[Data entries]

====

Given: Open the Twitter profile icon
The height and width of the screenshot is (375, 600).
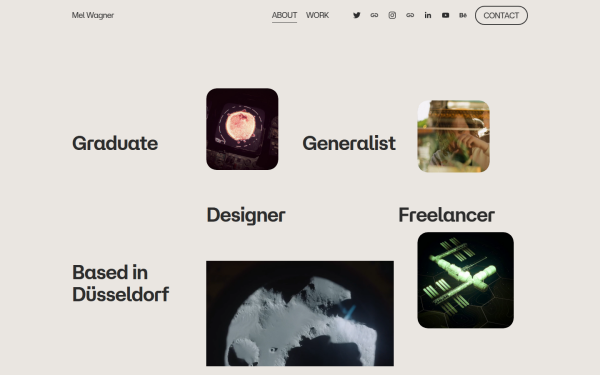Looking at the screenshot, I should 357,15.
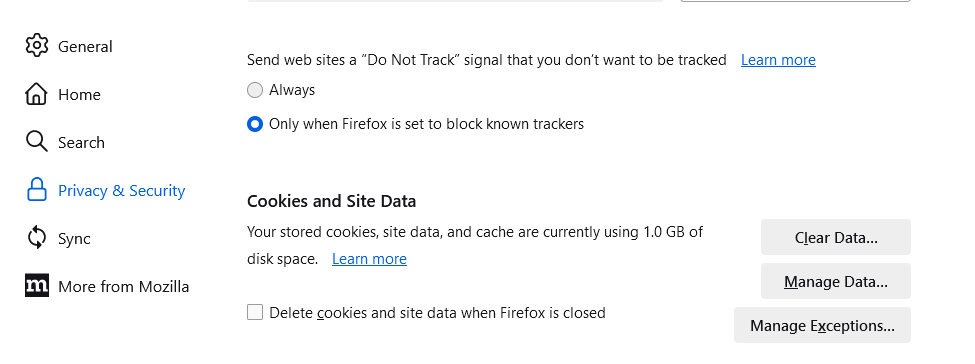The height and width of the screenshot is (364, 975).
Task: Click the 'Manage Exceptions...' button
Action: tap(822, 325)
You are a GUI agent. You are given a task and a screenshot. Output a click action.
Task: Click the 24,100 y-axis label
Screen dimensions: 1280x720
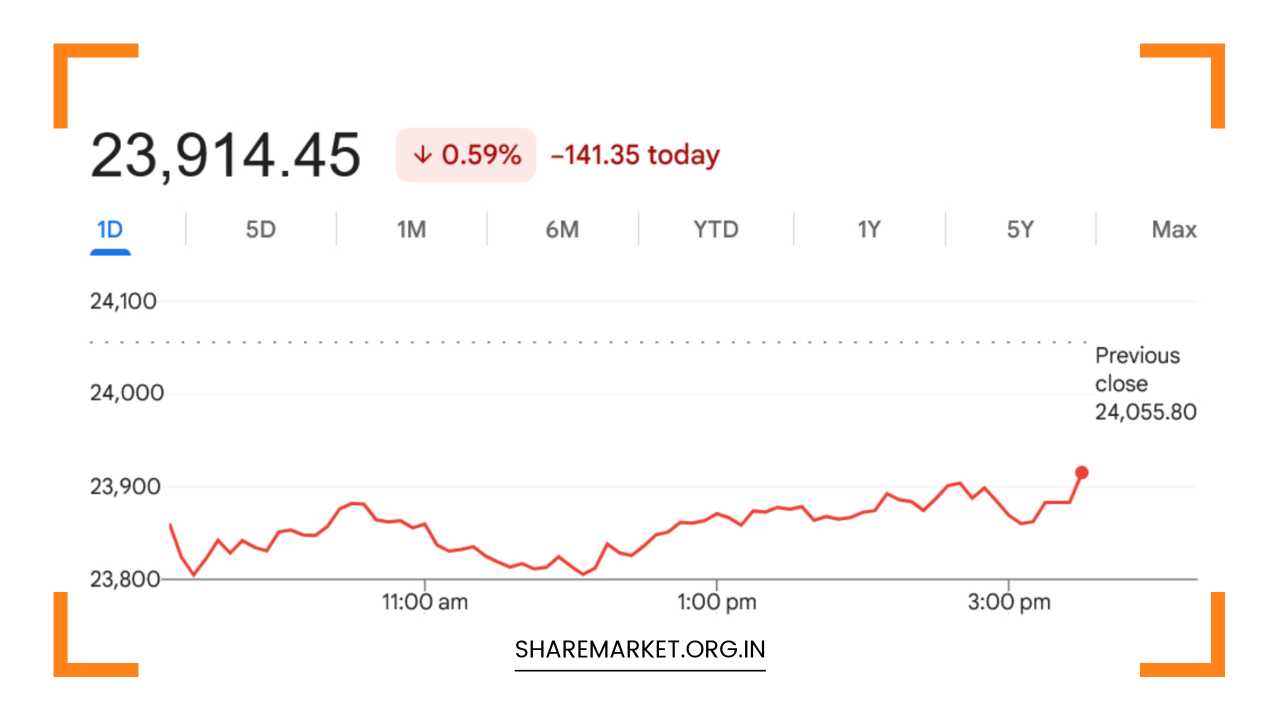click(x=123, y=301)
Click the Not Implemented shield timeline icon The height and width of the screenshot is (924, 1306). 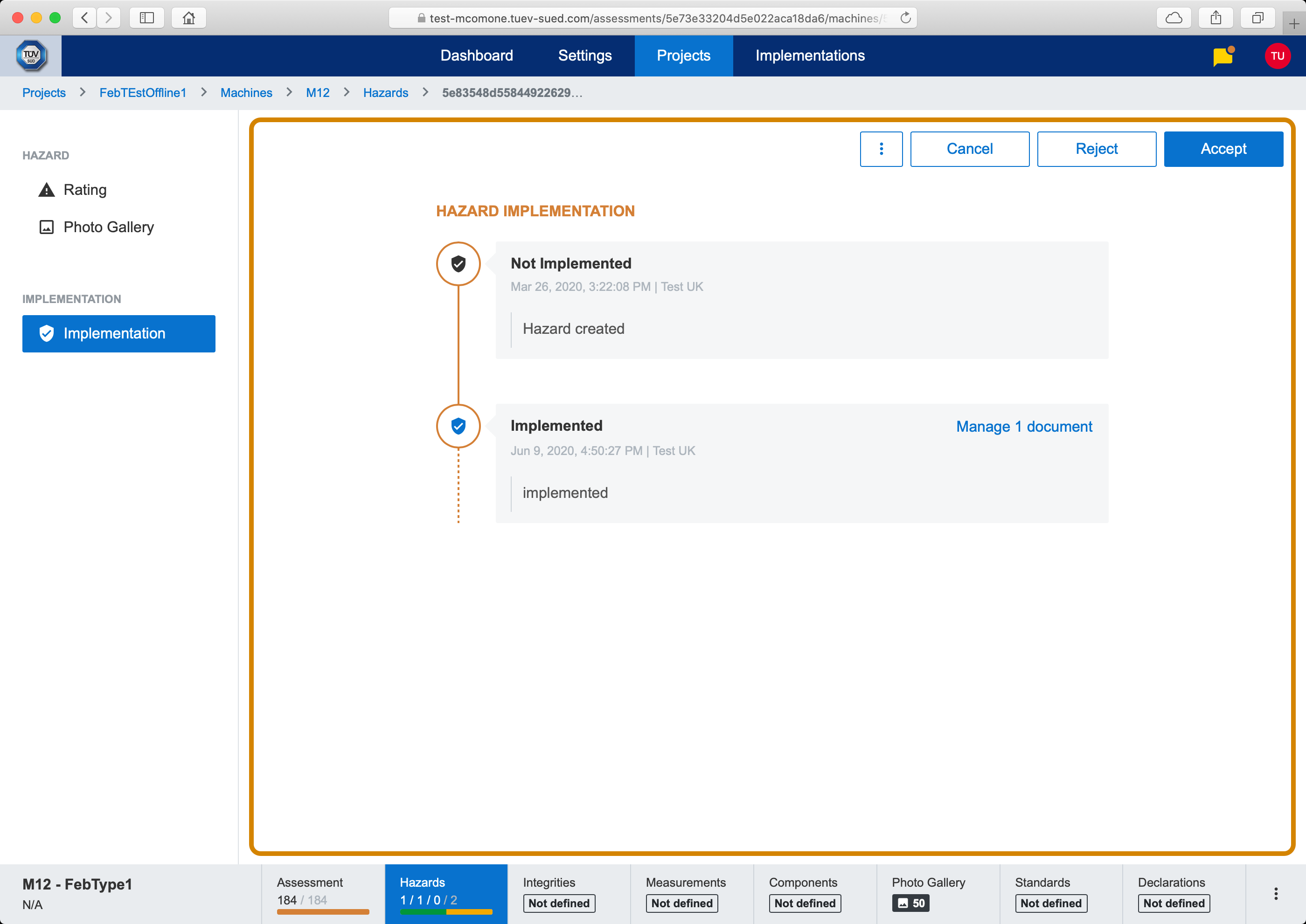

====

Your objective —
Please retype all of the items above word for word, leaving out the pictures.

Solution to the problem —
Given: Open the Twitter profile icon
The height and width of the screenshot is (375, 600).
Looking at the screenshot, I should 357,15.
The height and width of the screenshot is (364, 975).
Task: Click the 'Manage Exceptions...' button
Action: tap(822, 325)
You are a GUI agent. You are given a task and a screenshot. Output a click action.
Task: Click the 24,100 y-axis label
Screen dimensions: 1280x720
click(x=123, y=301)
Click the Not Implemented shield timeline icon The height and width of the screenshot is (924, 1306). 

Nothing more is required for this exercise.